Actin density measurements were performed according to Guan et al. (2021). Images acquired were opened with Fiji-Image J, and a line of fixed length (10 μm) perpendicular to the directions of most F-actin was draw and the numbers of F-actin across the line were counted. F-actin angles and anisotropy quantifications were performed according to Boudaoud et al. (2014). Images were loaded in Image J and angles of individual F-actin were measured. Actin filaments parallel to the cell extension direction were defined as 0° while those perpendicular to the cell’s longitudinal axis were defined as 90°. For F-actin anisotropy evaluation, the following convention was used: anisotropy score 0 = no order (purely isotropic arrays) and 1 = perfectly ordered (purely anisotropic arrays). For each scenario, a total of 8-10 seedling roots were analyzed, and 2-3 root epidermal cells with clear F-actin configuration in each seedling were selected for quantitative analyses. For F-actin angles analyses, 10 actin filaments or bundles in each cell were selected for measurements, therefore, about 300 (10 x 3 x 10) actin filaments were surveyed in each condition. Values of F-actin angle were divided into 6 intervals (0-15°, 15-30°, 30-45°, 45-60°, 60-75°,75-90°), respectively.
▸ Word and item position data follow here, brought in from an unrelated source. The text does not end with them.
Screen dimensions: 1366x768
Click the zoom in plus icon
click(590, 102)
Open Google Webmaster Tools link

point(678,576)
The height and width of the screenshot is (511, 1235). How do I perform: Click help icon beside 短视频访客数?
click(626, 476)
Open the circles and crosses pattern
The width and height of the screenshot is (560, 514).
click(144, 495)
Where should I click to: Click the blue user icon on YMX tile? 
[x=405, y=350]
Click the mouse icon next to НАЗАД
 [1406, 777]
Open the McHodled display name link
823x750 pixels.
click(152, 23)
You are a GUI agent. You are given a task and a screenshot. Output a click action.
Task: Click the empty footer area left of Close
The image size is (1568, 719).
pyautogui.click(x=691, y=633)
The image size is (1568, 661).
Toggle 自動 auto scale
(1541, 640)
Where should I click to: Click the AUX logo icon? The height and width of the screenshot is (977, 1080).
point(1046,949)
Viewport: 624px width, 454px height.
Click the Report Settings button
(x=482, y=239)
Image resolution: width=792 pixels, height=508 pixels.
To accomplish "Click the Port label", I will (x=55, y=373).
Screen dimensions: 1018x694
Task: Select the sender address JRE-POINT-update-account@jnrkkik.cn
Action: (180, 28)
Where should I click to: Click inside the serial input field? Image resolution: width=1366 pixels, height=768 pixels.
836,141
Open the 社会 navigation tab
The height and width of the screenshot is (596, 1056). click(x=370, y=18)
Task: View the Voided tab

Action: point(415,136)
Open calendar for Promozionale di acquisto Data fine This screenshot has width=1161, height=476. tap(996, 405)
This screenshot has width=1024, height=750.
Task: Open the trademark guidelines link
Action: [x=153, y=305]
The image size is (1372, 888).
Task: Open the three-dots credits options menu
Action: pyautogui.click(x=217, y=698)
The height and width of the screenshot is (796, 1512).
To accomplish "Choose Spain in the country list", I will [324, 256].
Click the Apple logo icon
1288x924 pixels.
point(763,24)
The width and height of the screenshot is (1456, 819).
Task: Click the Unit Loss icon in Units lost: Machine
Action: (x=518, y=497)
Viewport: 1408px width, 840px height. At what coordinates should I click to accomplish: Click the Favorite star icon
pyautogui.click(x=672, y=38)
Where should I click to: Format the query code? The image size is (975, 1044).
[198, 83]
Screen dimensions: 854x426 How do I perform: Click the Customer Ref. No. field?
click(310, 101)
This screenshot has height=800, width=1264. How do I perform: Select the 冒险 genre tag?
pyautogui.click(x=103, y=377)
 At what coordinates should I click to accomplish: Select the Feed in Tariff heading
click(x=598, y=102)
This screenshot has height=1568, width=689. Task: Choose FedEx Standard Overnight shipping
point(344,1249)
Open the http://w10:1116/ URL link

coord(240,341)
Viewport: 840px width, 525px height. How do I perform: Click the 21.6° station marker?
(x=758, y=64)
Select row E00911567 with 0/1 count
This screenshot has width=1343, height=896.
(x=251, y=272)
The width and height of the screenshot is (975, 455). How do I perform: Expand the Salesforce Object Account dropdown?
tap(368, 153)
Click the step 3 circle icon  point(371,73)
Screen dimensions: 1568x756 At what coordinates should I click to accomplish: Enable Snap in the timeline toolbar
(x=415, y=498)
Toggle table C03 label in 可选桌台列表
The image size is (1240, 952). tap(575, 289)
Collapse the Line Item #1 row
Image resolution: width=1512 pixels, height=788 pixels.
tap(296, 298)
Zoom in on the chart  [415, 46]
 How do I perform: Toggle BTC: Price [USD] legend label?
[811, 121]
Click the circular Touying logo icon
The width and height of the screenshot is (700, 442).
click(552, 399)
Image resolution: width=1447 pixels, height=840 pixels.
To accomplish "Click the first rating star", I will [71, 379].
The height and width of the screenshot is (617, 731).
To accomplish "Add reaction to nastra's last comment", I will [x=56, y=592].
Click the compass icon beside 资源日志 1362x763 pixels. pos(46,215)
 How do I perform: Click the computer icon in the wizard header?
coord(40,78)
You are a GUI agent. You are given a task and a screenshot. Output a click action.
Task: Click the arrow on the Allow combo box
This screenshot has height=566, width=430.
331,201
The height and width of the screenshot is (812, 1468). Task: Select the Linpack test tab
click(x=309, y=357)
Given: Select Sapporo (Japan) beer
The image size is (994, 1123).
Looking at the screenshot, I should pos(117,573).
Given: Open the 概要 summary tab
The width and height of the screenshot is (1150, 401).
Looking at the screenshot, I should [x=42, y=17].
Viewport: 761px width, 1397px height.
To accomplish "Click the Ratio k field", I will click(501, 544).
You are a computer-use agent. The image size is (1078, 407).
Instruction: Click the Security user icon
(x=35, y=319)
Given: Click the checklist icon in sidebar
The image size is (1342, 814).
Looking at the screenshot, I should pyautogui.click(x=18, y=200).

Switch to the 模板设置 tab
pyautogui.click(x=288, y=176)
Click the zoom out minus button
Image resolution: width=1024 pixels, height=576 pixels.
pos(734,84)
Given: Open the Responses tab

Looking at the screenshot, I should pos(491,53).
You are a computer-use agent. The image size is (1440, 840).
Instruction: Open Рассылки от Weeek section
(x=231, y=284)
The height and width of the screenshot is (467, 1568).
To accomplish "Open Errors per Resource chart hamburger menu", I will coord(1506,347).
The frequency of the F-actin angles in each interval was analyzed, and finally exhibited as a heatmap.

Statistical analyses

Statistical analyses were carried out using Graphpad Prism software. Data are presented as means and standard diviations of the distributions. Student’s t test were performed to determine the significance of differences between data sets. All tests were two tailed, performed at the significance level P = 0.05. For all analyses, P < 0.05 was considered statistically significant (*P < 0.05; ** P < 0.01; *** P < 0.001; **** P < 0.0001; n.s. not significant, P > 0.05).